Free-market ideologues see shrinking government as a central priority. Anti-tax crusader Grover Norquist famously framed that philosophy this way: "I simply want to reduce (government) to the size where I can drag it into the bathroom and drown it in the bathtub."
Wealthy Republican donors disdain government as an unwelcome source of taxes and business regulations. They can purchase private alternatives to broad-based public services in realms such as education, health care and transportation.
Republicans in Congress see unionized government workers as hostile soldiers fighting against their reelection. Responsibility for financing the services those workers provide falls to governors and state legislators, not them.
The GOP infused those sentiments into the 2017 tax law that remains Trump's principal legislative achievement. It limited deductions for state and local levies from federal tax bills -- which both punished taxpayers in blue states that provide more services and made it harder for those states to finance those services.
The wild card in this constellation of forces is the party's increasing dependence on working-class white voters. Republicans have long capitalized on their suspicion that many government programs benefit others, not them. Trump placed appeals to their racial resentments at the center of his 2016 campaign.
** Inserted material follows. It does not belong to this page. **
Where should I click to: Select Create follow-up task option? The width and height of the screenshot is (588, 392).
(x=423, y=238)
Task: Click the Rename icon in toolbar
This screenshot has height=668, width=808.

Yet those voters support, and depend upon, the biggest government programs of all: Social Security, Medicare and Medicaid. GOP donors and ideologues, who opposed the creation of those benefit programs in the 20th century, have not fully embraced them even in the 21st.
Candidate Donald Trump seized on the contradiction by promising voters he wouldn't cut benefits, though Republican leaders keep trying to persuade him to. Now Republican resistance to aiding states risks elevating a similar contradiction.
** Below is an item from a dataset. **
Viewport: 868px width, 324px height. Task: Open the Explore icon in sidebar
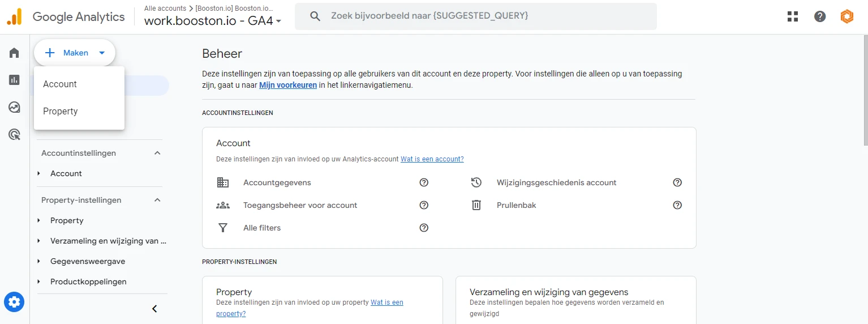14,107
Many first responders on the front lines of the coronavirus fight are Republicans. So are many of the elderly and middle-aged Americans with health challenges most at risk from the virus.
"Every con game has an expiration date," said Jack Pitney, a political scientist specializing in the GOP at Claremont McKenna College. He said the everyman persona of former Vice President Joe Biden, Trump's presumptive Democratic opponent in November, offers a chance to cast partisan Republican priorities as hostile to the interests of ordinary Americans.
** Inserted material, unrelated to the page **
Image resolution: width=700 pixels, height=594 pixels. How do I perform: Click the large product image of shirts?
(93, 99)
Democratic New York Gov. Andrew Cuomo, in biting terms, casts McConnell's resistance as ugly and un-American. On the basis of need, he noted, New York routinely contributes more than it takes from federal revenues while McConnell's Kentucky does the opposite.
House Speaker Nancy Pelosi pushed for state and local aid to join small business relief as a fast-track priority in last week's $484 billion bill, but McConnell refused. Now she vows to pass it separately and dares the Senate to say no.
The national death toll from coronavirus dwarfs the number of lives lost in the September 11, 2001, terror attacks nearly two decades ago. As then-Sen. Hillary Clinton of New York recalled in a recent documentary, Republican President George W. Bush instantly agreed to her request for $20 billion in financial assistance for New York City.
In this "historic tragedy," said Susan Molinari, a former Republican congresswoman from New York, governors generally have been "very smart" in fighting the virus.
"I don't understand" how Washington can ultimately turn them down, she added.
His poll ratings sagging in key battlegrounds, Trump has a reelection incentive to protect states from near-term financial disaster. But for most of his term, the President has shown little willingness or ability to push Republican lawmakers where they don't want to go.
"It depends on how hard Trump wants to push for this," Molinari said. "I don't know."